(Supplied records)
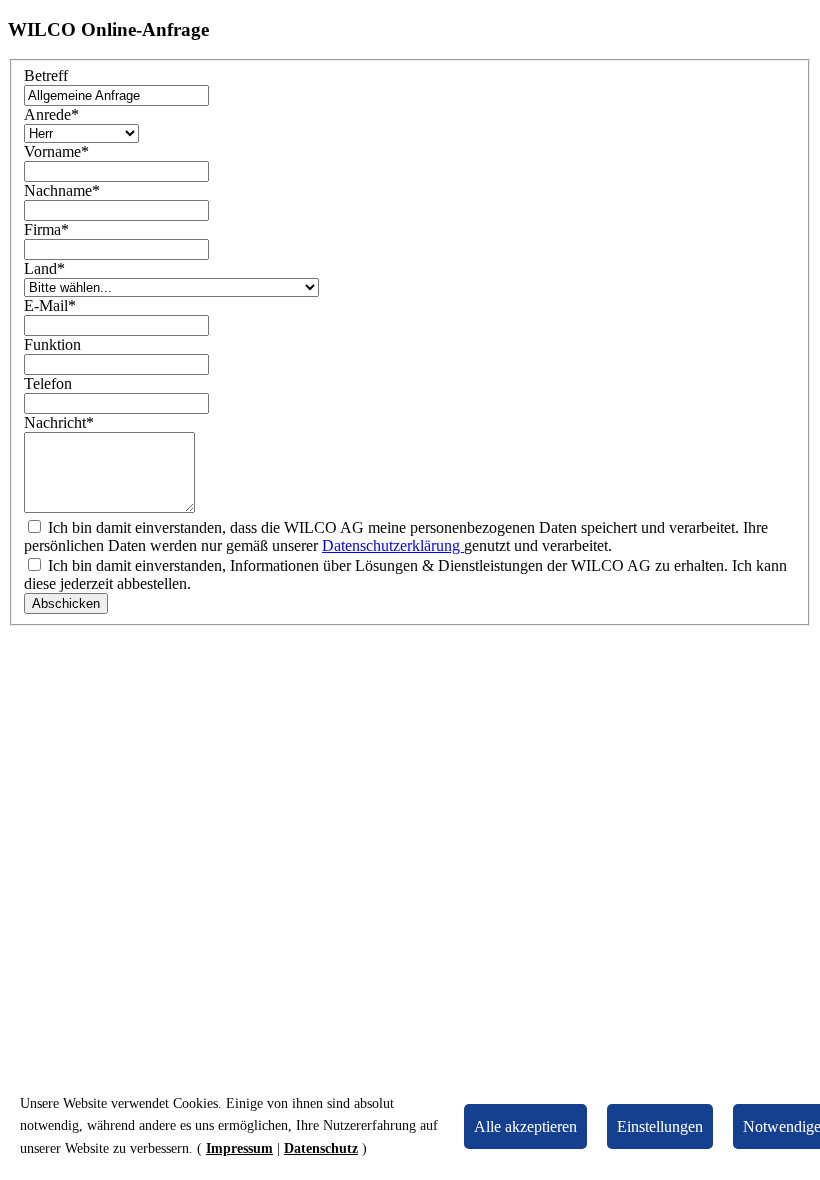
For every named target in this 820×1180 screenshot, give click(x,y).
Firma (46, 229)
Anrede (51, 114)
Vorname (56, 151)
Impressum (239, 1148)
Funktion (52, 344)
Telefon (48, 383)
(End Supplied records)
What is needed is an exact copy of all the records, minus any pictures.

For every named target in this 820×1180 screenshot, give click(x,y).
Firma (46, 229)
Anrede (51, 114)
Vorname (56, 151)
Impressum (239, 1148)
Funktion (52, 344)
Telefon (48, 383)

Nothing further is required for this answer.